TASK GOAL: Check the records below for the word "Archives" and state how many lines contain it, replying with the number only.
==============================
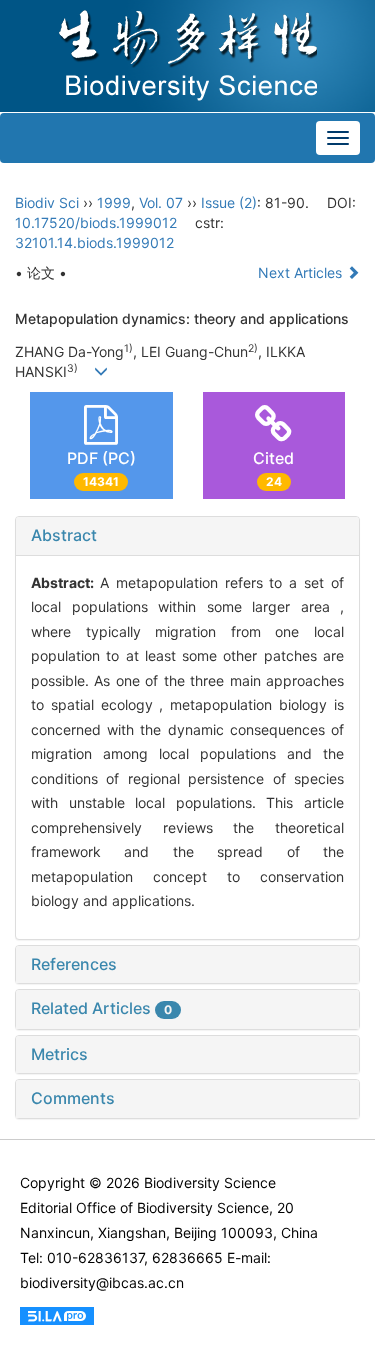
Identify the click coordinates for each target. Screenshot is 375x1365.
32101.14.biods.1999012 (94, 242)
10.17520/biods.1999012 (96, 222)
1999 (114, 202)
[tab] (187, 536)
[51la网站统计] (57, 1314)
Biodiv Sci (47, 202)
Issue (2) (229, 202)
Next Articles (302, 272)
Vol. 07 (161, 202)
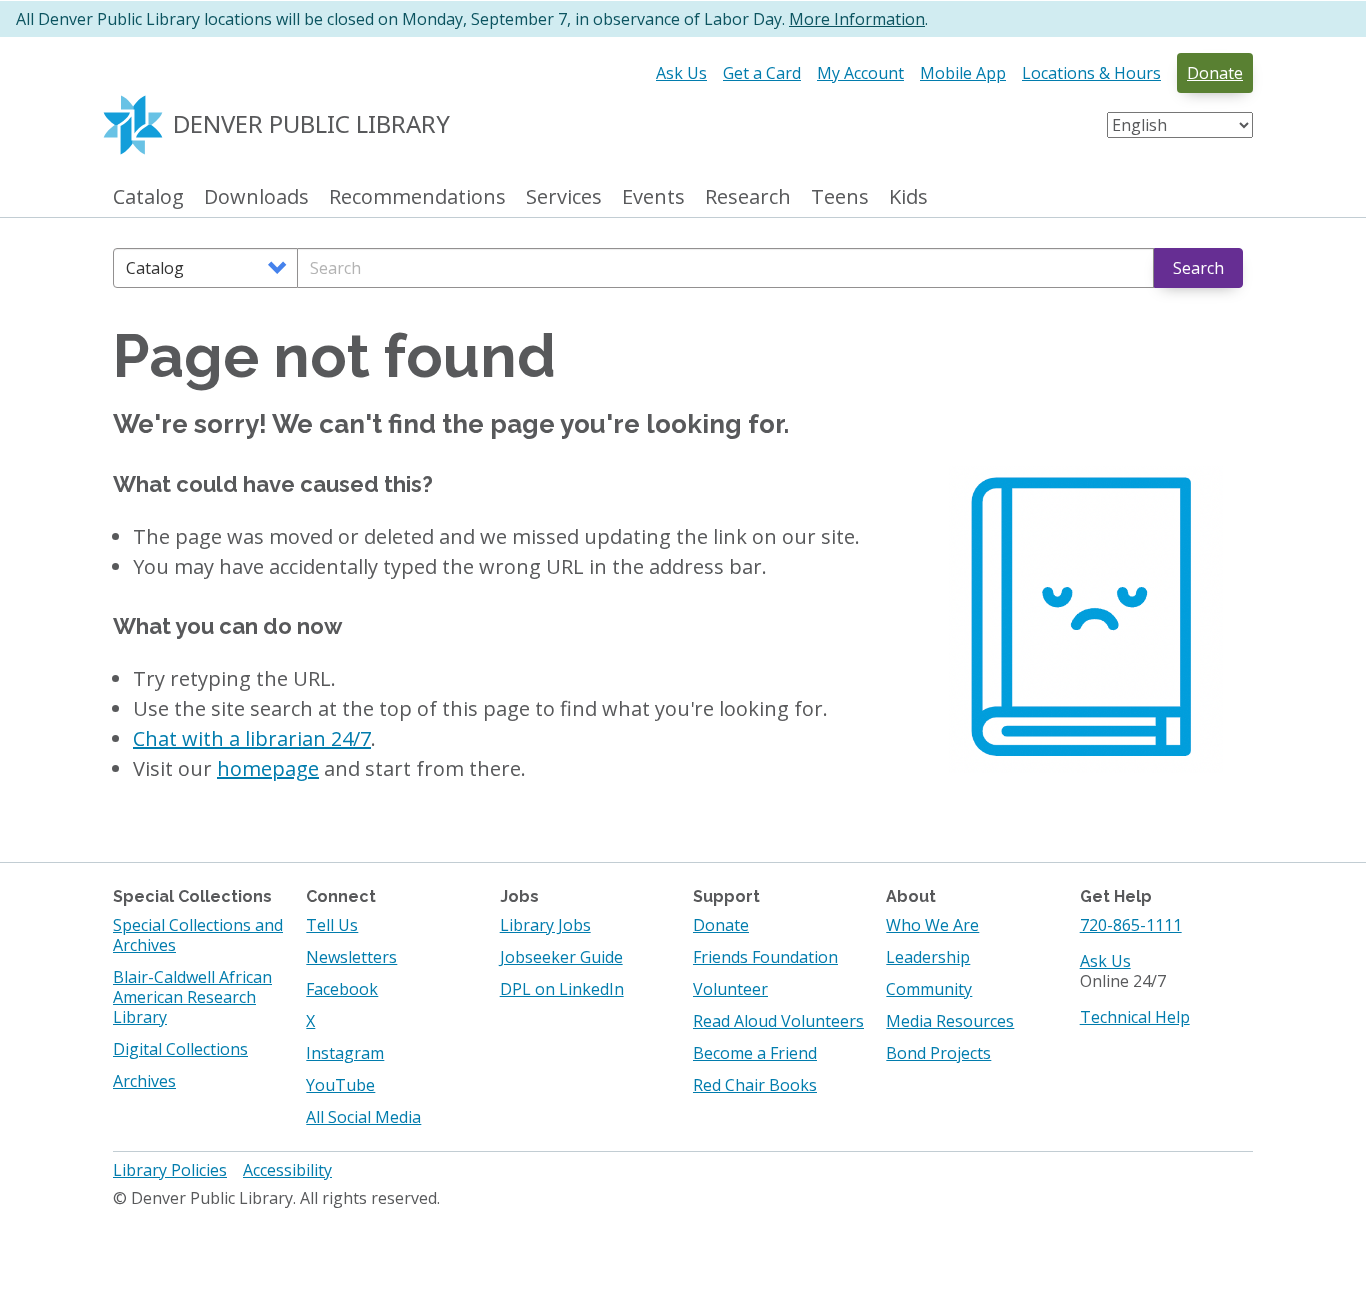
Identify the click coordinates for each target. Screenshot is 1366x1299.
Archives (144, 1081)
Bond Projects (938, 1053)
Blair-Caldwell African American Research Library (192, 997)
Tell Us (332, 925)
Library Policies (170, 1170)
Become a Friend (755, 1053)
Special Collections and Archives (198, 935)
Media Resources (950, 1021)
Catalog (148, 197)
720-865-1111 (1131, 925)
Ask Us (681, 73)
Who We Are (932, 925)
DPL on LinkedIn (562, 989)
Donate (1215, 73)
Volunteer (730, 989)
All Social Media (363, 1117)
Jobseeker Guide (561, 957)
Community (929, 989)
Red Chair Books (755, 1085)
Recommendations (417, 197)
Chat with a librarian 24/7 (252, 738)
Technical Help (1135, 1017)
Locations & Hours (1091, 73)
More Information (857, 19)
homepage (268, 768)
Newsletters (351, 957)
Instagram (345, 1053)
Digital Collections (180, 1049)
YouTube (340, 1085)
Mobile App (963, 73)
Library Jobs (545, 925)
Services (564, 197)
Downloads (256, 197)
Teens (840, 197)
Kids (908, 197)
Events (653, 197)
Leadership (928, 957)
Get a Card (762, 73)
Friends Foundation (765, 957)
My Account (860, 73)
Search (1198, 268)
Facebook (342, 989)
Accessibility (287, 1170)
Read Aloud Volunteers (778, 1021)
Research (748, 197)
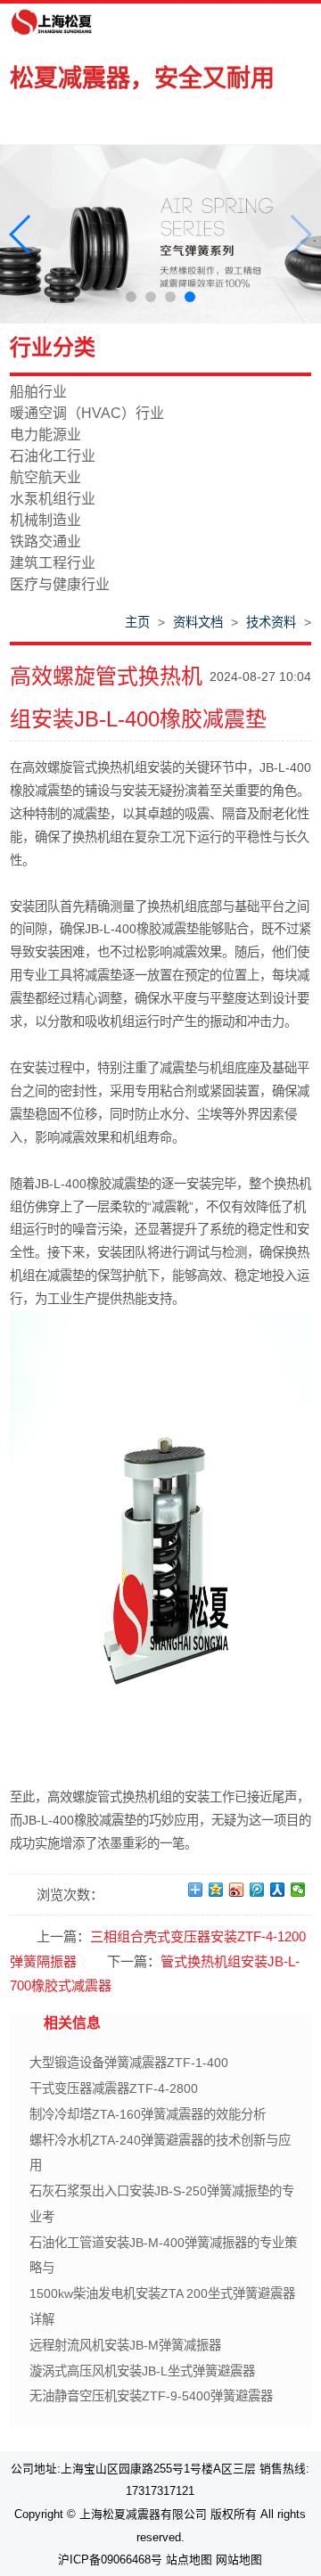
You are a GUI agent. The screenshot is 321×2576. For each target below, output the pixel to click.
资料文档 (198, 622)
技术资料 (271, 622)
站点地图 (189, 2559)
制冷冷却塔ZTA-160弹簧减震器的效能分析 (147, 2114)
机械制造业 (45, 520)
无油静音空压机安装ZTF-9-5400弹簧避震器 (151, 2396)
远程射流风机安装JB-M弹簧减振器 (125, 2345)
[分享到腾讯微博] (257, 1890)
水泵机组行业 (52, 498)
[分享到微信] (298, 1890)
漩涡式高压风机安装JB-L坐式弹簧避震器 (142, 2371)
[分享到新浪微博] (236, 1890)
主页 (137, 622)
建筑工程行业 (52, 562)
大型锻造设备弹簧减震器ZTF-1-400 (128, 2062)
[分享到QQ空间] (216, 1890)
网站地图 (239, 2559)
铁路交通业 (45, 541)
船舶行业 (38, 391)
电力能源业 (45, 434)
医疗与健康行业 (60, 584)
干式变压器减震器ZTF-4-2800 (113, 2088)
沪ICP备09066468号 (110, 2559)
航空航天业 (45, 477)
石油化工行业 (52, 456)
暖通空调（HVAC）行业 (87, 413)
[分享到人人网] (277, 1890)
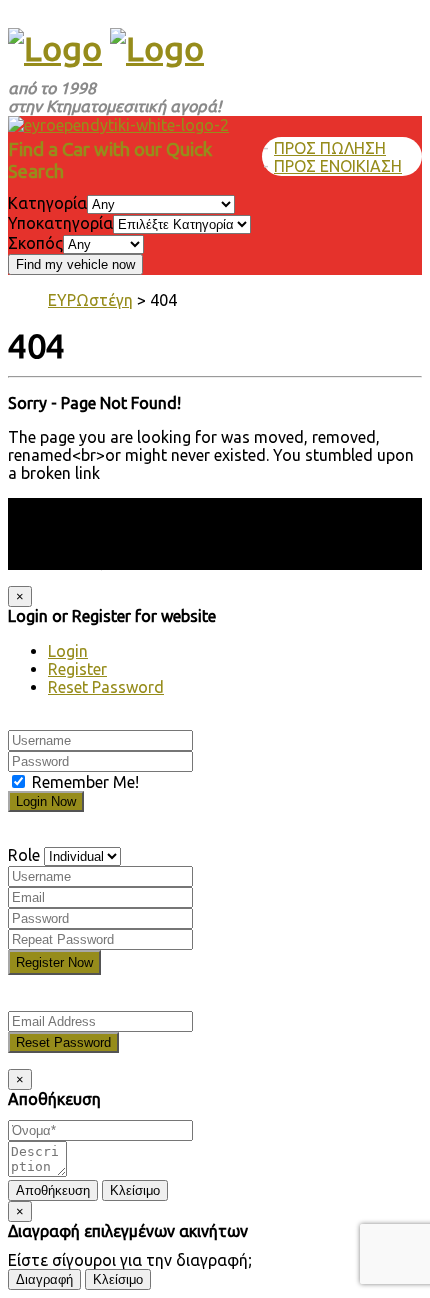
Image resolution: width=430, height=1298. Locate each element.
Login (68, 651)
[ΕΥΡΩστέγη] (55, 48)
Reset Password (106, 687)
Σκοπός (35, 243)
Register (77, 669)
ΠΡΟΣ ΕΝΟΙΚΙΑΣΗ (338, 166)
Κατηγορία (47, 203)
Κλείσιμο (135, 1190)
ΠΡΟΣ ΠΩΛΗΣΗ (330, 148)
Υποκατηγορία (60, 223)
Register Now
==============================
WRITTEN ANSWER: 2